In dem Fall geht es um das Schicksal eines Mannes, der schon mit 15 seinen ersten Joint rauchte. Und der mit 17 zum ersten Mal mit dem Crystal Speed in Berührung kam. Der wegen seiner Drogensucht straffällig wurde und zur Therapie geschickt wurde. 6000 Euro kostet das den Staat im Monat. Nach der Therapie war er fünf Jahre abstinent. Doch dann ging es wieder los.

Selbst im Darknet Stoff besorgt

Im aktuellen Prozess vor der Strafkammer liegt ihm Drogenhandel zur Last. Zwischen Herbst 2015 bis zum Sommer 2017 soll er in vielen Fällen gedealt haben, vorwiegend um seine Sucht zu finanzieren. Selbst im Darknet soll er sich Stoff besorgt haben.

Die im Crystal Speed enthaltene Droge Metamphetamin verursachte Psychosen, attestierte ihm ein Psychiater. Der Mann bekam Wahnvorstellungen.

Die sahen so aus: Er glaubte, in seiner Wohnung seien Kameras versteckt. Er glaubte, von ihm würden heimlich Filme gedreht und ins Internet gestellt. Er fühlte sich verfolgt und legte nachts sein Handy im aktivierten Aufnahmemodus an die Wohnungstüre, um hörbare Beweise gegen unbekannte Verfolger im Treppenhaus zu sammeln. Er glaubte, seine Nachbarn in einem Mietshaus am Grünen Hügel hätten mit der Sache zu tun. Er versuchte ihnen die Polizei auf den Hals zu hetzen, damit die Beamten die Filme bei den Nachbarn beschlagnahmten. Als die Polizei dies nicht tat, griff er zu drastischeren Mitteln.

--

Fragen:
- a) Wie lange blieb der Mann laut dem Text über den Drogenprozess nach seiner Therapie abstinent?
- b) Gib den Abschnitt des Textes über den Drogenprozess von „In dem Fall“ bis „es wieder los.“ wortgetreu wieder.
Als Grundlage dient ausschließlich der vorliegende Text.

Auszüge aus Datensätzen:
--

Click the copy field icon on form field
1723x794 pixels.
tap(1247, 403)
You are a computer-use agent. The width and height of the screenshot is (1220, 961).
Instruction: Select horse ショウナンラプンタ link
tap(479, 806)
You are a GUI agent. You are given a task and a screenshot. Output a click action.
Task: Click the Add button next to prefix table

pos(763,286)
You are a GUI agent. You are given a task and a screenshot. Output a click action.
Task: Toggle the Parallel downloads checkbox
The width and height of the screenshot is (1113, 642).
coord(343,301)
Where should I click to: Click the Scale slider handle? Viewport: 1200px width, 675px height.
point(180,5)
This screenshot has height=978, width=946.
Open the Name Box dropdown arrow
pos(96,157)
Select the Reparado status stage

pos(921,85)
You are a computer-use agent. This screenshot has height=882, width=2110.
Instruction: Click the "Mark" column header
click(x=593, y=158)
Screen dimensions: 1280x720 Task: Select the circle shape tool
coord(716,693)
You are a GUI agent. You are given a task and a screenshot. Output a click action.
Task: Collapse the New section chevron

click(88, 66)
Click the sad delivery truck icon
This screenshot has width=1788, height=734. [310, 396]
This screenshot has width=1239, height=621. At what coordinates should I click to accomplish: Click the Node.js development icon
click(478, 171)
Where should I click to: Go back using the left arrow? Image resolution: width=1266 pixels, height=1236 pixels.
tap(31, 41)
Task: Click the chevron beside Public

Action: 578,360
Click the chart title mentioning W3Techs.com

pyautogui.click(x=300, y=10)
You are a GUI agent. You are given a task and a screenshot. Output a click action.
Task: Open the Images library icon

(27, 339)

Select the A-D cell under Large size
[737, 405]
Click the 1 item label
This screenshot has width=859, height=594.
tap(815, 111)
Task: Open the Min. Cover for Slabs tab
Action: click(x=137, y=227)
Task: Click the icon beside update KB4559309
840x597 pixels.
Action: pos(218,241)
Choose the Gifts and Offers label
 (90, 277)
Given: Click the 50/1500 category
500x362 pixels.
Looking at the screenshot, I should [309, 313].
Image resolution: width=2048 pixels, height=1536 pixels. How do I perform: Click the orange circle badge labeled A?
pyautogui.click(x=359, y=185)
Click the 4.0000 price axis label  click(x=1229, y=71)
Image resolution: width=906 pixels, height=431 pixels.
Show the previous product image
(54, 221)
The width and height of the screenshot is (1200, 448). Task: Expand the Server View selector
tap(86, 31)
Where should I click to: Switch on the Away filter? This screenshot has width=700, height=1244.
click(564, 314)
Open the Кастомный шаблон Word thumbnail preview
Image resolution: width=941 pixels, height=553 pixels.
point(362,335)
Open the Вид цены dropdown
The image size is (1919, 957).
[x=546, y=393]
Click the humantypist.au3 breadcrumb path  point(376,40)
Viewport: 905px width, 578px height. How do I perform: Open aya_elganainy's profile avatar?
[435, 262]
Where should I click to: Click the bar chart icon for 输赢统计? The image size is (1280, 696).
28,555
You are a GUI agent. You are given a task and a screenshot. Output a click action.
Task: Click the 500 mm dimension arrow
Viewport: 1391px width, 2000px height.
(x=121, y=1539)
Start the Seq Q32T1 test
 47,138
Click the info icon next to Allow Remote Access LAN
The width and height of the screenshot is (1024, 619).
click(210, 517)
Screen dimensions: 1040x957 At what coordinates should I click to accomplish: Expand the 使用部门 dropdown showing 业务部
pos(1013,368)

--

Antworten je Aufgabe:
- a) Fünf Jahre.

- b)
In dem Fall geht es um das Schicksal eines Mannes, der schon mit 15 seinen ersten Joint rauchte. Und der mit 17 zum ersten Mal mit dem Crystal Speed in Berührung kam. Der wegen seiner Drogensucht straffällig wurde und zur Therapie geschickt wurde. 6000 Euro kostet das den Staat im Monat. Nach der Therapie war er fünf Jahre abstinent. Doch dann ging es wieder los.